Alvaro Reizabal
Abogado
JO PUNTUA

Okupar o inmatricular

La respuesta del poder que reprime a los okupas, incluso penalmente, en este caso se convierte en concesión graciosa de los resortes legales necesarios para que el expolio se consume

El fenómeno de la «okupación» se ha presentado a lo largo del tiempo en muy variadas facetas. En unas ocasiones quienes okupan son personas individuales o incluso familias que no pueden ejercer el derecho a una vivienda digna recogido en la Constitución, sencillamente porque carecen de medios económicos para poder hacer frente al pago de los precios astronómicos de las casas tanto en propiedad como en alquiler a consecuencia de la salvaje especulación. En otras, son grupos de jóvenes de edad y/o espíritu que, no pudiendo contar con locales en los que desarrollar sus inquietudes artísticas (Kukutza) o, simplemente, de necesidad de reunirse y relacionarse y ante la patética situación de paro que afecta a la juventud, se ven abocados a okupar locales como único método de poder llevar a cabo esas loables actividades.

Indudablemente, la casuística desvelaría muchos otros supuestos, pero en todo caso el denominador común es el mismo: por una parte, propietarios que incumpliendo las obligaciones que la ley les impone en tal calidad -entre otras la de respetar la función social de la propiedad-, no se encargan del mantenimiento de sus inmuebles y los abandonan aun a riesgo de ruina, que a veces es buscada a propósito para derribarlos. Del otro lado, gente desesperada que, ante su imposibilidad de acceder a un techo, decide okupar esos inmuebles con el único propósito de su utilización. No pretenden, por tanto apropiarse de ellos, sino simplemente utilizarlos y, en muchos casos, hasta mejoran el estado de las edificaciones para habilitarlas para el objetivo deseado. Se trata, por tanto, de colectivos que actúan cargados de razones éticas, pero pese a ello siempre reciben la misma respuesta: la represión. Unas veces la Policía los desaloja y los pone de patitas en la calle, y otras, además, les buscan un nuevo alojamiento, esta vez en la cárcel, acusados de atentar contra algo tan sagrado en una sociedad capitalista como la propiedad privada.

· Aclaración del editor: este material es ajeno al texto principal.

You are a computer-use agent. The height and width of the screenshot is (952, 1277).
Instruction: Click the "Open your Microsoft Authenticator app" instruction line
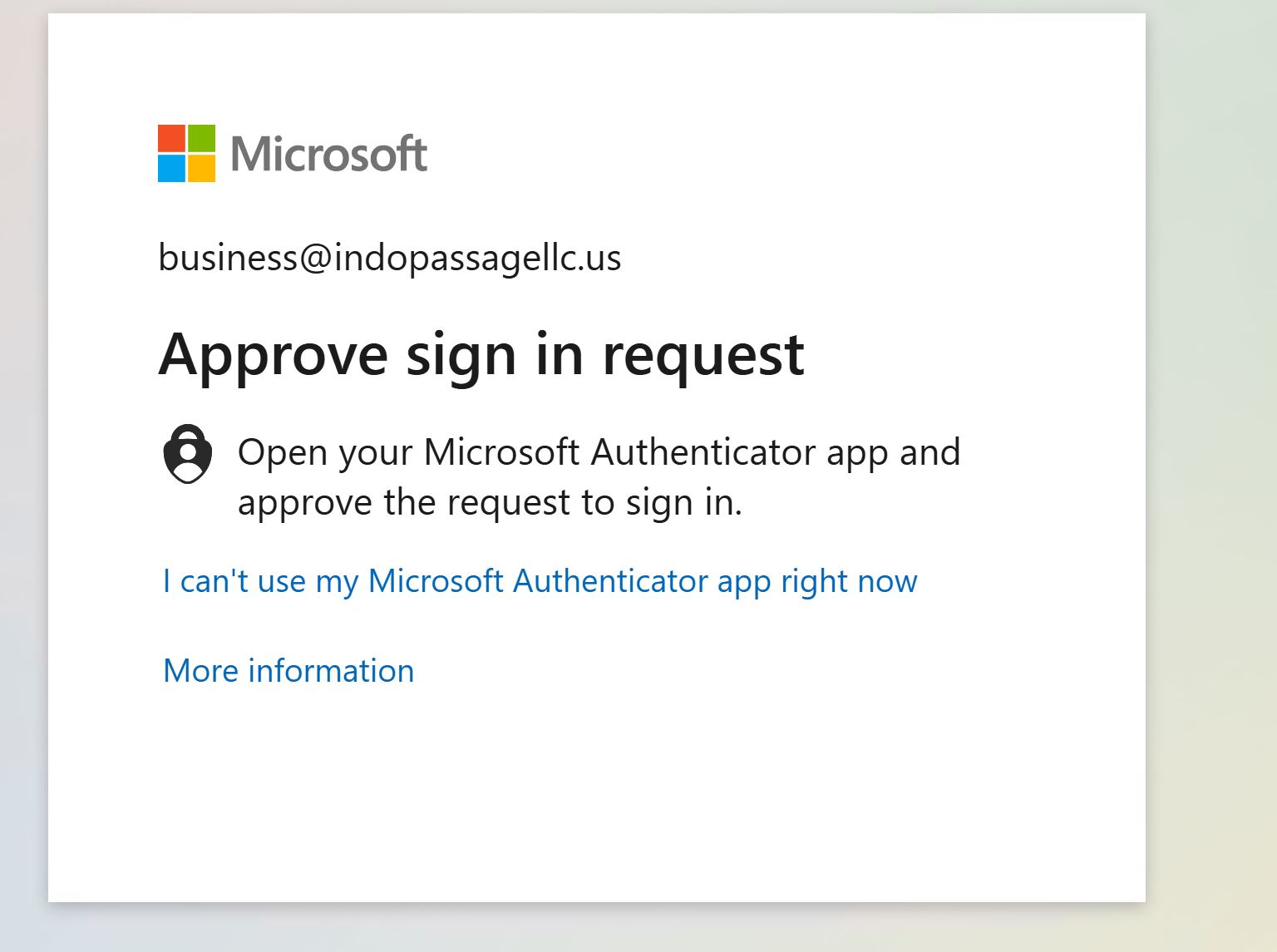[599, 453]
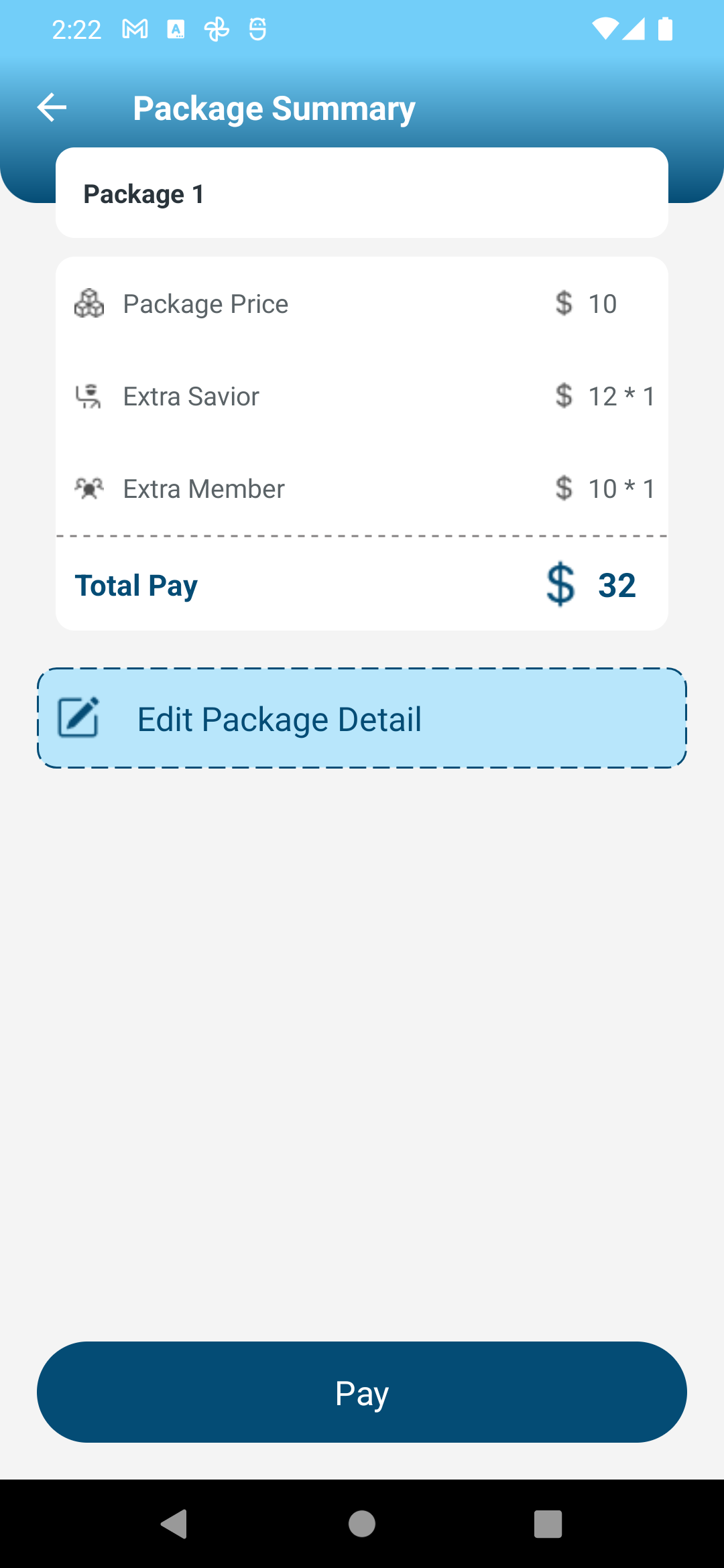Tap the Total Pay dollar icon
The image size is (724, 1568).
(560, 585)
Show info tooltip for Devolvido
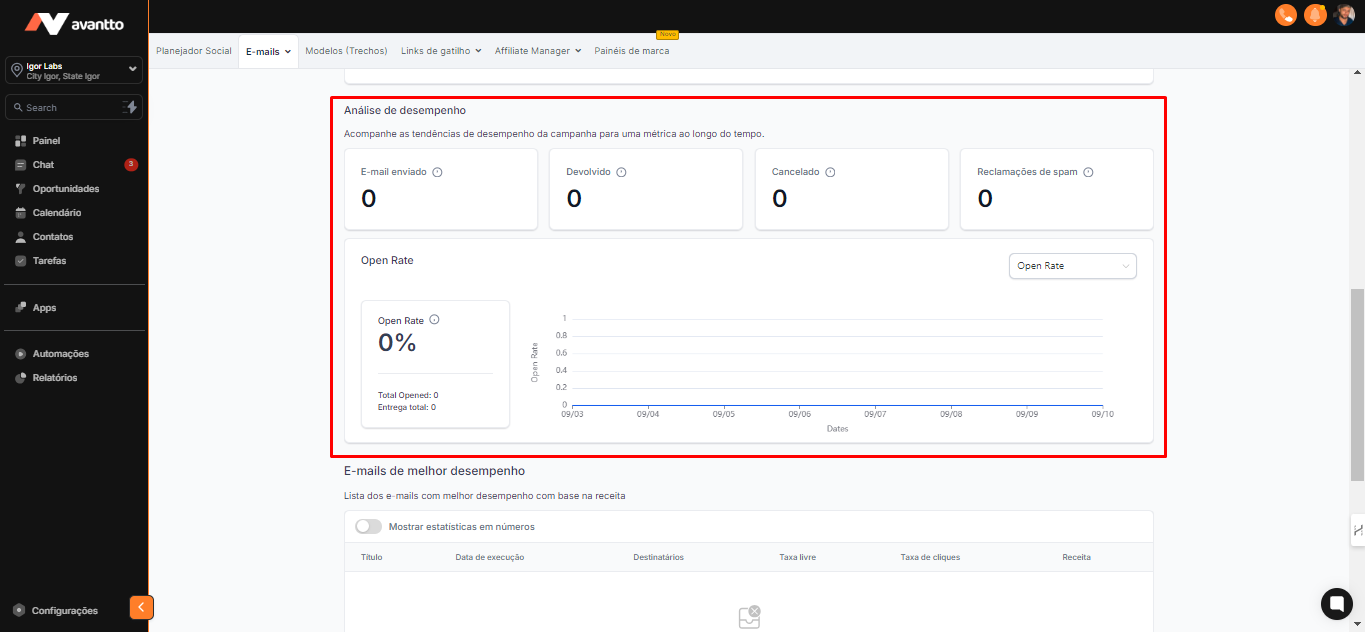 click(621, 172)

Frente a esta realidad y sus consecuencias represivas para quienes la llevan a cabo, se alza la figura jurídica de la inmatriculación. Se trata de un privilegio concedido a la Iglesia por el que puede inscribir fincas a su nombre en el Registro de la Propiedad, sin más requisito que una certificación del obispo en la que haga constar que la iglesia de un pueblo, por ejemplo, es de su propiedad, aunque haya sido construida y mantenida durante siglos por los vecinos. Es decir, que no tratan de utilizar la finca para sus fines, como los okupas, sino que lo que hacen es apropiársela por la cara. La respuesta del poder que reprime a los okupas, incluso penalmente, en este caso se convierte en concesión graciosa de los resortes legales necesarios para que el expolio se consume. Y es que en estos casos el derecho de propiedad no es sagrado porque las fincas son del pueblo. Se consagra cuando el clero organizado se las birla por la patilla. ¡Y libre de impuestos!